**To be done:**
From the records below, copy out word for word everything from the line containing "the word Sort" down to the line containing "[x=103, y=334]", including both of those lines.

**Entries:**

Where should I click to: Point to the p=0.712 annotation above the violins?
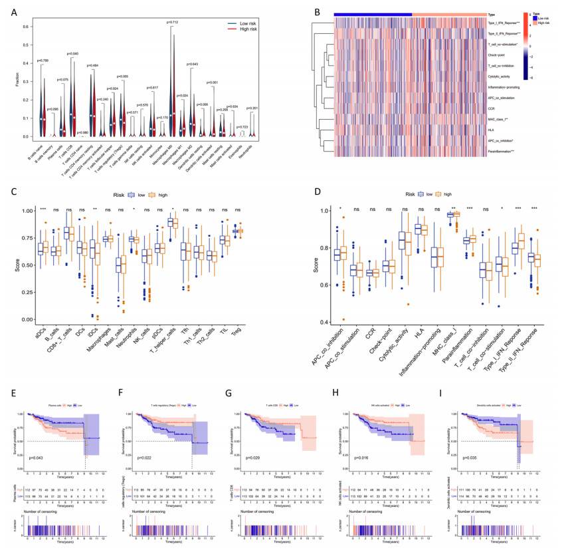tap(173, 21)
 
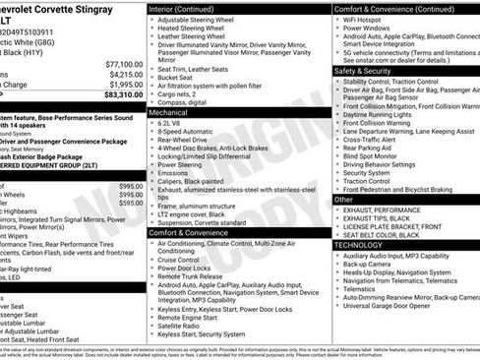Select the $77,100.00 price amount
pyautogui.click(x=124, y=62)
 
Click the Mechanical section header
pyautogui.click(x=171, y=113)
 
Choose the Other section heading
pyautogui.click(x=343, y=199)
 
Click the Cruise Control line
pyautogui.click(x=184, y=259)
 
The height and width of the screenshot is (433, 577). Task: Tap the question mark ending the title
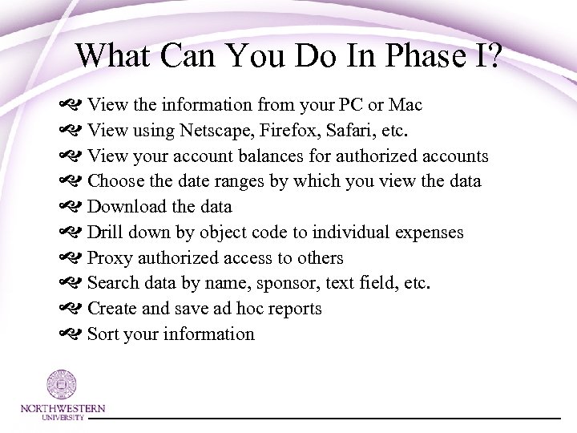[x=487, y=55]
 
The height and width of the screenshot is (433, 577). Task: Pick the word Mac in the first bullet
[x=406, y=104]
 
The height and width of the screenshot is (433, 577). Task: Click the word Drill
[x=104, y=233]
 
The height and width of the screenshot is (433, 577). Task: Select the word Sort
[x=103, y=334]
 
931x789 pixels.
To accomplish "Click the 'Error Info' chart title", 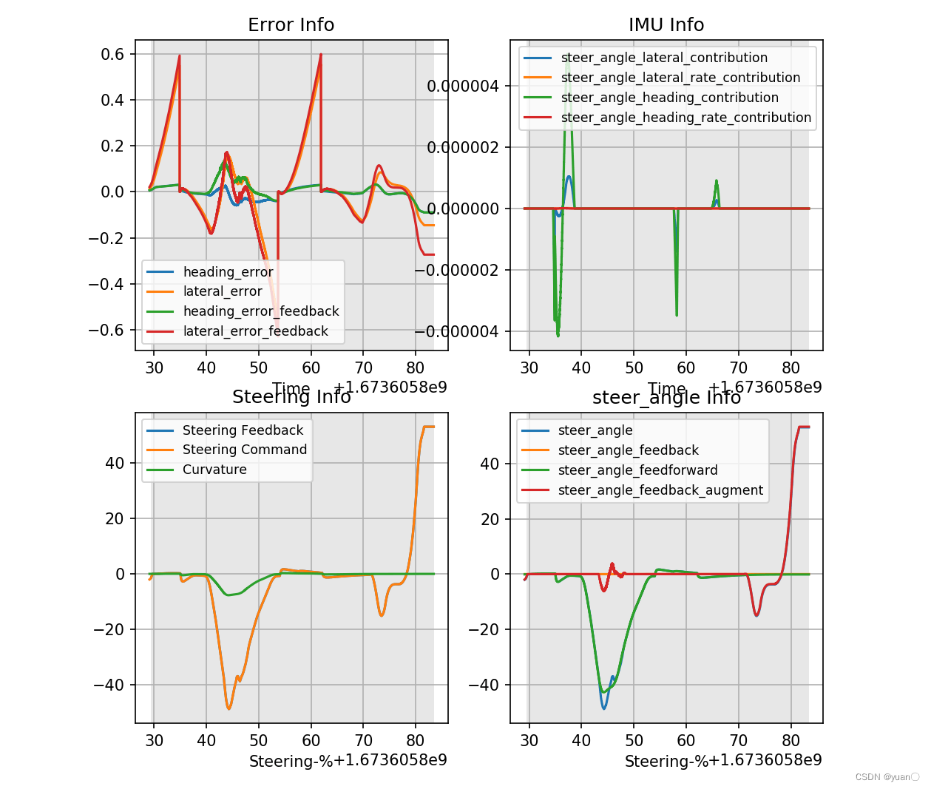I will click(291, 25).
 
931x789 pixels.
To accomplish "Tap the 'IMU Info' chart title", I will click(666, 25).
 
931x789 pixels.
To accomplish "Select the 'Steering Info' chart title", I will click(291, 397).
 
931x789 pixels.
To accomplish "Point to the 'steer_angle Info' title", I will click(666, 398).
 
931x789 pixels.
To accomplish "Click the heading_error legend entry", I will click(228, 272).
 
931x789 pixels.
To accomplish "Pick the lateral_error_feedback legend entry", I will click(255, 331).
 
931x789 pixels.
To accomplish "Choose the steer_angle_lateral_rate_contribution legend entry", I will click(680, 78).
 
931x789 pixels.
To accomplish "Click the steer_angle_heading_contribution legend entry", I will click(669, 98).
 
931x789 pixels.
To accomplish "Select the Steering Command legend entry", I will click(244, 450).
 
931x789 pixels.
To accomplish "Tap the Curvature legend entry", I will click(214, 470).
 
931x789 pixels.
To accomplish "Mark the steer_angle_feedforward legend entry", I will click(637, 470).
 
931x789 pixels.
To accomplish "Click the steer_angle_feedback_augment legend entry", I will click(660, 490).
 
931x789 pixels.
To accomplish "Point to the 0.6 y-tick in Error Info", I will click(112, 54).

**Response:**
The height and width of the screenshot is (433, 577). Task: Select the word Sort
[x=103, y=334]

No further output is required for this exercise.